Solution: Expose our deployment (all pods) to an ip:port that will be accessible inside node

$ k expose deployment <name> --port=8080 --target-port=5000
port is our public port
target-port is pod port

$ k get services		#or use "svc"
we will have our deployment created into a service and assigned an IP (clusterIP) here

$ k describe svc <name>

NOTE: unlike the name suggests, ClusterIP is available only inside the cluster

NodePort

We can access a service using node’s IP from outside if we expose a NodePort.

$ k expose deployment <name> --type=NodePort --port=5000
we will get a random_port mapped, check which one is it using 'k get svc'

Access using <minikube_ip>:<random_port> or minikube service <service_name> to open in browser directly from single command.

LoadBalancer

When we deploy to cloud, this will assign a loadbalancer IP automatically, works just like NodePort.

$ k expose deployment <name> --type=LoadBalancer --port=5000

Access a Service

$ minikube service <name>

will open the service url at exposed port in the browser

Rolling Updates

$ k set image deployment <name> <img_name>=<newImageName:version>
$ k rollout status deployment <name>

Delete all resources

$ k delete all --all

YAML: Declarative way to define objects

Use VSCode extension to generate and use the command below to apply to kubectl.

Reference: https://kubernetes.io/docs/reference/kubernetes-api/

$ k apply -f foo.yml [-f bar.yml] ...

-f flag specifies that we want to use a yaml "file"

$ k delete -f foo.yml

will delete any object that this file specifies (even if it's running)

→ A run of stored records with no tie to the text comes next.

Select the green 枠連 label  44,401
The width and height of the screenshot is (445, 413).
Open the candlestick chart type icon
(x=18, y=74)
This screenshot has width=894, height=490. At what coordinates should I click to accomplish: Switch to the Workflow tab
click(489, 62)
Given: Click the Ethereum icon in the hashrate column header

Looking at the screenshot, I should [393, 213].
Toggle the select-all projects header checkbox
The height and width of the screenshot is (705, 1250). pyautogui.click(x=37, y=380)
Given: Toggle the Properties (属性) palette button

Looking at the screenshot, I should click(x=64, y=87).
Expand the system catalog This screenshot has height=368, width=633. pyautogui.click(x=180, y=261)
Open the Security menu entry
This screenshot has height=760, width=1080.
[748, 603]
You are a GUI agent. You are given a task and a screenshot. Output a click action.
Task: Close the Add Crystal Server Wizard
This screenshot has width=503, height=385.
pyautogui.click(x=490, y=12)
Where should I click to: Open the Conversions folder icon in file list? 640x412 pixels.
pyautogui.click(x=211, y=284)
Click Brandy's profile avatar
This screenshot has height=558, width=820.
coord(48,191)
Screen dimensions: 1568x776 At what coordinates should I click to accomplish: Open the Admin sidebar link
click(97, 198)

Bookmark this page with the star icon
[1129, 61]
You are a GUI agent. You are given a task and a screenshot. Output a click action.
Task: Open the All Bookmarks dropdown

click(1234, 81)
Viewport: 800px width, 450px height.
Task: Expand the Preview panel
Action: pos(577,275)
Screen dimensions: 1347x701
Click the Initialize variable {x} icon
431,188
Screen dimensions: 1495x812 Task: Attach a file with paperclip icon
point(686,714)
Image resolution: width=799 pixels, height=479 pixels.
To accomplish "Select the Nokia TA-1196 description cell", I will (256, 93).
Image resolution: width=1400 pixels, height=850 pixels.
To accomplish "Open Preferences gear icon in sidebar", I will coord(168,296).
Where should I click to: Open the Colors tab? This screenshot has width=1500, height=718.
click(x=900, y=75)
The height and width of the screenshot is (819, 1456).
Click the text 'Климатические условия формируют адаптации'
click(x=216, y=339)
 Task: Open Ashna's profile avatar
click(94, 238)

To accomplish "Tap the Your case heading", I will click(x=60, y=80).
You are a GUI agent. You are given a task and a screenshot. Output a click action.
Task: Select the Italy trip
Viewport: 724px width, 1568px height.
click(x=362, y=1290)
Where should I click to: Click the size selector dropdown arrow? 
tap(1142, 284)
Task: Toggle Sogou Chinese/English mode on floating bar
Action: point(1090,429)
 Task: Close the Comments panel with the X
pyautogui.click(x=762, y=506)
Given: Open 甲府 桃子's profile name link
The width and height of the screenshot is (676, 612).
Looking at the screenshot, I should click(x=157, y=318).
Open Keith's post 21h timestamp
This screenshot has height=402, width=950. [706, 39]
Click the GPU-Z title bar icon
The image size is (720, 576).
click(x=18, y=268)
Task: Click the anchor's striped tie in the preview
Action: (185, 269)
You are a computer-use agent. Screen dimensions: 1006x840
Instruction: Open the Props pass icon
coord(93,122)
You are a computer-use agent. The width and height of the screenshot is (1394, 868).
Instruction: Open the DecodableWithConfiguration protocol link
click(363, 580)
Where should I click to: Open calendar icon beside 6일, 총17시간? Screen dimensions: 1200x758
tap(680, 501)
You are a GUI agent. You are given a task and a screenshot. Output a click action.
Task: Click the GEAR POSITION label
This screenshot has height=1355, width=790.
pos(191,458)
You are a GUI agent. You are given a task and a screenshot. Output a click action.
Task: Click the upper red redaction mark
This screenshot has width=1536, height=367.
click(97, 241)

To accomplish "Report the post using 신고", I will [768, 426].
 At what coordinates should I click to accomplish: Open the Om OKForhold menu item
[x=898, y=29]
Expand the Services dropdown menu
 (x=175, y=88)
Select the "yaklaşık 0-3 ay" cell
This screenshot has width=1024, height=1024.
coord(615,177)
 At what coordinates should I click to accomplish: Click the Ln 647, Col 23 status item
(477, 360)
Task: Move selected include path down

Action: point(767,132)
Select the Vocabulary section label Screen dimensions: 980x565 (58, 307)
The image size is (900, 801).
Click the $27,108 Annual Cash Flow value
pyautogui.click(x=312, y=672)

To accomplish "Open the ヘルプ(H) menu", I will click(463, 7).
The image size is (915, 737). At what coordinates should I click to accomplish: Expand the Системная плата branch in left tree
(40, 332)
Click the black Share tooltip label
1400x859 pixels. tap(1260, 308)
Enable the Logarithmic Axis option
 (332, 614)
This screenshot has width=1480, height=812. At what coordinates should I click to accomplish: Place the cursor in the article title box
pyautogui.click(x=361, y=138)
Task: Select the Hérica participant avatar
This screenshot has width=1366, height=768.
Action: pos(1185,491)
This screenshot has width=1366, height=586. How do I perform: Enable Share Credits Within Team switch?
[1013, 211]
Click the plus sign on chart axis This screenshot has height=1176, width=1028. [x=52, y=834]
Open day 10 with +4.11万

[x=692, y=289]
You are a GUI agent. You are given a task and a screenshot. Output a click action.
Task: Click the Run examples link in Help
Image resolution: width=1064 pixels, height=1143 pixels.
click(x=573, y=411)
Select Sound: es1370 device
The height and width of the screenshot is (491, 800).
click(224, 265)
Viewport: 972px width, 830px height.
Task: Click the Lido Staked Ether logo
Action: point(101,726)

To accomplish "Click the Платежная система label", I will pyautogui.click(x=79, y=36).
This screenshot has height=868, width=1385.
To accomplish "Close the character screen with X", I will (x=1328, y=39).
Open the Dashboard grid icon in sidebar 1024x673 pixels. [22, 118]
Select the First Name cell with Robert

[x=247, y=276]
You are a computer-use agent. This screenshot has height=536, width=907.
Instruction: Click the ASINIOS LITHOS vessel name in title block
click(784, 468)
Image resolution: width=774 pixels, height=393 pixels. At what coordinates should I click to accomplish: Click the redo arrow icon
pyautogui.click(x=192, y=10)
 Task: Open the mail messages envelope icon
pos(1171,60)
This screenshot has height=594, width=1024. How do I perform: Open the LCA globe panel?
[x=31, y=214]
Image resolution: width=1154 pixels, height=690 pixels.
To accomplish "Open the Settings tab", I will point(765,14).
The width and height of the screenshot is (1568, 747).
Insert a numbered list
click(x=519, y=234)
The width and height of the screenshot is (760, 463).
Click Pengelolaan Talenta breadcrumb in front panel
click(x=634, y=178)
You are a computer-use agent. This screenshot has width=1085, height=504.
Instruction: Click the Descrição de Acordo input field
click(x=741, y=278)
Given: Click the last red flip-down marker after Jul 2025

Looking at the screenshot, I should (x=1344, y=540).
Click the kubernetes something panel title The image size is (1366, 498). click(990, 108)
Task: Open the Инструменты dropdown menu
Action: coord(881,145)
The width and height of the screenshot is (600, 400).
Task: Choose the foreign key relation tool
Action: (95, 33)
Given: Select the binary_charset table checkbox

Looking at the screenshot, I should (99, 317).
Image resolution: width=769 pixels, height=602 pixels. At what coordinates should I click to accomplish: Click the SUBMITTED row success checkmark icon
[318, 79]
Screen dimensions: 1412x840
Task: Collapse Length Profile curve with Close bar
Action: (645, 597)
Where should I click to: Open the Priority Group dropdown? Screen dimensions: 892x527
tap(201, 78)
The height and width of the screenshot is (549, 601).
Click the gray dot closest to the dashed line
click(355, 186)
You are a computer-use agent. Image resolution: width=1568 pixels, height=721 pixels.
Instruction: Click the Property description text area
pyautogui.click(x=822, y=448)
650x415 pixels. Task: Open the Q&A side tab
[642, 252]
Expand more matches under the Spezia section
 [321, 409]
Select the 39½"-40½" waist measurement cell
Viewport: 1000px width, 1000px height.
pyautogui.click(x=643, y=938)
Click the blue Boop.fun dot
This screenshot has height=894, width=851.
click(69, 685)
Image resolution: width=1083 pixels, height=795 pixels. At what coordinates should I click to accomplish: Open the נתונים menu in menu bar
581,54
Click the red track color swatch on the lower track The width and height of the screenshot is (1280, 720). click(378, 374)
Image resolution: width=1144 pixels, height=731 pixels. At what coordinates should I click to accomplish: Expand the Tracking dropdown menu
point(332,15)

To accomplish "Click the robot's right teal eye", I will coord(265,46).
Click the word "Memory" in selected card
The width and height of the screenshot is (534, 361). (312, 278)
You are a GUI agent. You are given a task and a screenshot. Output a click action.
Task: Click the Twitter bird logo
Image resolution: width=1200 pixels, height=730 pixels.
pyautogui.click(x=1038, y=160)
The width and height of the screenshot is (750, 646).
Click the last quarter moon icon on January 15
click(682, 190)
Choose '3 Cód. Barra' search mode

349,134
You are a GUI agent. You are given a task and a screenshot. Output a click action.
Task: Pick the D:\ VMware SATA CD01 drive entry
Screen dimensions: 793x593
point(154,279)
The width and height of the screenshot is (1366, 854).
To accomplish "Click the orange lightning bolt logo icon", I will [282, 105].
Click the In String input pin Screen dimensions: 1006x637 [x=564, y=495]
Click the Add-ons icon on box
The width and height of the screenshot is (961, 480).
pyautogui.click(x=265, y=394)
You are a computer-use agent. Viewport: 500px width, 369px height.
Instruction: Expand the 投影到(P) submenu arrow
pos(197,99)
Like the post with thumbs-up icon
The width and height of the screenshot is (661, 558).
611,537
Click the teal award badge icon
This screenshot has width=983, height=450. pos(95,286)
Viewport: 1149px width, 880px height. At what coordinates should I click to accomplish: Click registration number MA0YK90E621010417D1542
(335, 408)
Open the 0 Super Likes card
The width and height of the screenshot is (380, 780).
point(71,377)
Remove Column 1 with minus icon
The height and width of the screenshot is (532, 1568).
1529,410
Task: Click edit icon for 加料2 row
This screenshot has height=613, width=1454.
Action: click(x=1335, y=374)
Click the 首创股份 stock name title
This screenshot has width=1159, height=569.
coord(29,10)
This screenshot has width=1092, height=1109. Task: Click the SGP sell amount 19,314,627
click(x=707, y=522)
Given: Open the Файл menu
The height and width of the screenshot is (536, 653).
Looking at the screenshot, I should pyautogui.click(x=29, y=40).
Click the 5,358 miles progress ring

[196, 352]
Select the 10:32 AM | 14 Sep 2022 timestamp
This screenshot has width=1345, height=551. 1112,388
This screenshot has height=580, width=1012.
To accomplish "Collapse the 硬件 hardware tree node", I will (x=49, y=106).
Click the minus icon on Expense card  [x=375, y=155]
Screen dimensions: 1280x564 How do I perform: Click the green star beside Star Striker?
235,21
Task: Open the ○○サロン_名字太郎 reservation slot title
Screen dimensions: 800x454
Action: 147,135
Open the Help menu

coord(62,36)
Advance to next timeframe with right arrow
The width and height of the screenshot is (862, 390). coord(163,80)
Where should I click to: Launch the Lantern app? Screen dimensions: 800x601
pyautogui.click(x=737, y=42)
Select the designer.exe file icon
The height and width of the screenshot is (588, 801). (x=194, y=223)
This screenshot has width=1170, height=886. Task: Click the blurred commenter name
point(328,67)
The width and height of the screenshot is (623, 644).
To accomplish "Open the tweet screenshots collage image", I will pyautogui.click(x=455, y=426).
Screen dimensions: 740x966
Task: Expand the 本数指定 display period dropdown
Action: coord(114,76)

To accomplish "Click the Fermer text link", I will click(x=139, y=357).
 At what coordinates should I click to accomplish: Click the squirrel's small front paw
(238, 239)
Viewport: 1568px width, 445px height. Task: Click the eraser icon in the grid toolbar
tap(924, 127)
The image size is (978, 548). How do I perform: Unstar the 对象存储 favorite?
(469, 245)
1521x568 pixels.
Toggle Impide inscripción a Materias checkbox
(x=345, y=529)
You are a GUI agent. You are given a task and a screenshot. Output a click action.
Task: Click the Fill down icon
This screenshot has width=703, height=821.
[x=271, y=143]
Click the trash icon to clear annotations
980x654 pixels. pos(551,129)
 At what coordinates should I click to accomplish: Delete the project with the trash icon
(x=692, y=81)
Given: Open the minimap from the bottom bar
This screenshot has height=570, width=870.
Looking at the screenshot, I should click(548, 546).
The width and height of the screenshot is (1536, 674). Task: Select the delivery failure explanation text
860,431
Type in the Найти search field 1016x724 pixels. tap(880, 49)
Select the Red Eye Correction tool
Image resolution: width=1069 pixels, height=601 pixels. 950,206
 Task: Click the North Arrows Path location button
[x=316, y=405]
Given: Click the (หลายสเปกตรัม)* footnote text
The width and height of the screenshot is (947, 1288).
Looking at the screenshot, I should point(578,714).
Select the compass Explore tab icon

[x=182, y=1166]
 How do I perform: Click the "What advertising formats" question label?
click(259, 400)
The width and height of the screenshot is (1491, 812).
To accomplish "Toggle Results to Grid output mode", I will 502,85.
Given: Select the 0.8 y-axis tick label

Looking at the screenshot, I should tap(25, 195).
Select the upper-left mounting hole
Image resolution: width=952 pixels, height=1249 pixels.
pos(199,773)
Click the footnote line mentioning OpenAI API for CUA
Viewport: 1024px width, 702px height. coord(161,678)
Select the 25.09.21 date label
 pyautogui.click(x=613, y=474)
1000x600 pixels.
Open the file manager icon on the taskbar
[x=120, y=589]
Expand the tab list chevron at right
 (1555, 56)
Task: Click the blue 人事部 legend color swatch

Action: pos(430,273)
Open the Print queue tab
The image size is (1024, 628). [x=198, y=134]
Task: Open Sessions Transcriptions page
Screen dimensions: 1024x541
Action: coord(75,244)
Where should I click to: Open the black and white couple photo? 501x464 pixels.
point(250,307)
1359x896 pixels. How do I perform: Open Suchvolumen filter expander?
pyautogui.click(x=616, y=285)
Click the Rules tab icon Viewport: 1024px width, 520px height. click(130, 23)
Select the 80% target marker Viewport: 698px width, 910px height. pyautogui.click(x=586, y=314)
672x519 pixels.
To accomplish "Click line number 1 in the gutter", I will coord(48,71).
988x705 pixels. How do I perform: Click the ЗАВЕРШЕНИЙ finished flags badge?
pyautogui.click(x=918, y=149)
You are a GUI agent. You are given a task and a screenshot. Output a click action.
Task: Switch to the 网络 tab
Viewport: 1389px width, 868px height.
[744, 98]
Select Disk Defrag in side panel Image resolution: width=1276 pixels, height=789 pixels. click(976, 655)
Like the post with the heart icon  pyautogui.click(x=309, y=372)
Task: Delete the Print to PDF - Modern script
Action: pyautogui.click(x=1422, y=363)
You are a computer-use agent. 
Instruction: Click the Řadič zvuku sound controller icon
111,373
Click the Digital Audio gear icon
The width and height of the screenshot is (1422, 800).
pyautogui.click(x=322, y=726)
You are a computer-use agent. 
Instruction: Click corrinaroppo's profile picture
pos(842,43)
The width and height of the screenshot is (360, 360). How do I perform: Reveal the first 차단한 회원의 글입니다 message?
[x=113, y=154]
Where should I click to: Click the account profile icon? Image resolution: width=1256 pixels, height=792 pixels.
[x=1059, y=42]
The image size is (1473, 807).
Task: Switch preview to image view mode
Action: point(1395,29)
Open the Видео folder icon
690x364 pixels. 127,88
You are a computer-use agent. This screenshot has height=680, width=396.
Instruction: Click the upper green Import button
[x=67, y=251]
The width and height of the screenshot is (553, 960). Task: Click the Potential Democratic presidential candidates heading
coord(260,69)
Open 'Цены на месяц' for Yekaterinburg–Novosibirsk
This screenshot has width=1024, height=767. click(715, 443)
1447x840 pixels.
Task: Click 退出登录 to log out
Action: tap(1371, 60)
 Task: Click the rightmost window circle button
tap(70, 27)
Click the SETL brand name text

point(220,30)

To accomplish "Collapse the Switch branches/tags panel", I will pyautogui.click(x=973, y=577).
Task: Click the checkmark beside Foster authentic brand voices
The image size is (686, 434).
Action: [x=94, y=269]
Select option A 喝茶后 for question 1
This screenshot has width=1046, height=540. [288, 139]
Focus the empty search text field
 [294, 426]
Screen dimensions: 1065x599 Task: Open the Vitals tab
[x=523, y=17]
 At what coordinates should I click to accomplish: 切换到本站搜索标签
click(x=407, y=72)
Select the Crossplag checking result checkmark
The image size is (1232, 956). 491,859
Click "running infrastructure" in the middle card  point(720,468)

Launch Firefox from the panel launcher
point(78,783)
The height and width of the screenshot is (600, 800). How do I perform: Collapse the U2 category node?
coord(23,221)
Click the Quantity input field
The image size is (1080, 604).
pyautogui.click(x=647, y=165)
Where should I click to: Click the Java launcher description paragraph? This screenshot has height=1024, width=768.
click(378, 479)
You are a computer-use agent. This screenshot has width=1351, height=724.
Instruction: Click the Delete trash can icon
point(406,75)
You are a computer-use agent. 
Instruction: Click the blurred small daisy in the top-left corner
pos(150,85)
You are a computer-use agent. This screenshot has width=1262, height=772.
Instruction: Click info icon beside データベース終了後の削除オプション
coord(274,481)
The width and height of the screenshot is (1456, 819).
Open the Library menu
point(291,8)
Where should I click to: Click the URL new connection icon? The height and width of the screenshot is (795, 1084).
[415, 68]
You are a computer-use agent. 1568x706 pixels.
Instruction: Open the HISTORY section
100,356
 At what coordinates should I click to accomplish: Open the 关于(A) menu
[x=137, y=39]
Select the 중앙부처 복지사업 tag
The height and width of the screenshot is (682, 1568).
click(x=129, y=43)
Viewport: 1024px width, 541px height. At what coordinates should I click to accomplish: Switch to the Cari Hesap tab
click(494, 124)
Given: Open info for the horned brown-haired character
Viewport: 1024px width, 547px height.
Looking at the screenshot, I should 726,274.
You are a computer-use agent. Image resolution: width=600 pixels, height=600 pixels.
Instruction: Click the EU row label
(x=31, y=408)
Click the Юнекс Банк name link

Instead of finding the YAML file on filesystem, editing it and again deploying, use below command to do all of that stuff for you:

$ k edit pod/<name>
$ k edit deployment/<name>
$ k edit service/<name>

Combine multiple YAML files into one using --- separator between them.

Connecting two Services

We can specify URL as http://foobar inside our app and if we have a service named “foobar”, it will be resolved to that service’s cluster IP automatically! 😎

An internal DNS is maintained by kubernetes which resolves hostnames.

Summary

Containers - enter using 'docker exec -it <name> sh'
Pods - run, delete, (scaling is handled by deployments)
Node - enter using 'minikube ssh'
Cluster - 'minikube cluster-info'

Deployment - create, scale, set image (rolling-upgrade)
Service (No Params) -- exposing deployment, output = ClusterIP, access within cluster
Service (NodePort/LoadBalancer) -- exposing deployment, output = Random port to access deployment from outside cluster

Write object (deployment, svc, etc...) configs in YAML and "apply" it to create and "delete" it to delete any objects running that are based on the specified YAML file.